The way it worked was you plan a dive up front.
Say you know you are diving a 40m wreck you’d figure out how long you could do by planning various times and seeing how much gas you’d need. This gets easier with a deco gas as there is generally plenty and all you have to do is figure out the backgas. Anyway by some means you decide to do say 30 minutes and some deco plan like 1/2/5/23 minutes on some gas the cool kids like. You also end up with a limit based on back gas pressure.
You put that plan on a slate, along with some deeper/longer plans incase you make a mistake Or something unexpected happens.
In the water a timer/depth gauge combo (aka bottom timer) lets you follow the plan. As backup you have two timers.
This is pretty time consuming and not flexible. If the wreck is not flat then some of the time will be shallower and you still need to leave the bottom at 30 minutes and then do all the same deco regardless. If instead you use a computer you get to stay longer (caution required regarding back gas) and do the actual deco. The trouble is what happens if that computer fails? Now you have to get back to the slate plan using the bottom timer but do not know if you exceeded the envelope of that plan. Thus in such a scheme you can not extend bottom time if doing well on gas or it is actually a bit shallower. You could take some extra “just shallower/just longer plans” but people don’t/didn’t.
So the answer is to have two similar(ish) computers each capable of getting you out of the water. (Or assume your buddy will have a similar profile but that is frowned upon.)
It can take a lot of lying to yourself to risk lying to your significant other about why you MUST have the toy peer pressure says is the cool toy today or covering it up. One particular lie popular on SB is that you should ”buy once cry once” and so, in this context, buy a £1000 computer at the start when you have no idea what is what yet. Everyone who is not doing trimix or doesn’t have £2k to burn will be better to have two Peregrines. So start with the cheap option and add trimix/CCR later. For CCR you only need one standalone computer as backup so you actually never need to own two stupidly expensive computers.
I usually dive a rebreather with a Petrel as the primary and a Perdix as a backup. Before I bought the Perdix I used a HelO2 as the backup.
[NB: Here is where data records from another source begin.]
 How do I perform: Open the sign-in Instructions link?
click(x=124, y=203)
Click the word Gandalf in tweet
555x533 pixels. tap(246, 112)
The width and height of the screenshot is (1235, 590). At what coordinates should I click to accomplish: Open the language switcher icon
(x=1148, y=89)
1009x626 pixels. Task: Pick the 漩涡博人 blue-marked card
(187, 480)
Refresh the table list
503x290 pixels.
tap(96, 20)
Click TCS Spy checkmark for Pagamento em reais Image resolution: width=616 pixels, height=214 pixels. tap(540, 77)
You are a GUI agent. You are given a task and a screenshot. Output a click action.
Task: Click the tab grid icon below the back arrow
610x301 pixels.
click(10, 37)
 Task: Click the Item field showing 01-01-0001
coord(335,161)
Before the rebreather I used the HelO2 as the main computer and a Zoop as the backup (some times bending the Zoop so it was essentially a bottom timer) with a slate.
For OC deco diving I now use the Perdix as the primary computer and the HelO2 as the backup.
There are many ways to improve your enjoyment of diving more than buying an expensive computer. Drysuits, holidays, etc. For the price of a Teric and transmitter or two Perdix AIs you could do both ANDP and 60m Trimix. The Garmin and in some markets the Suunto Eon Steel are equally expensive, this is not an anti Shearwater thing, more an anti received wisdom thing.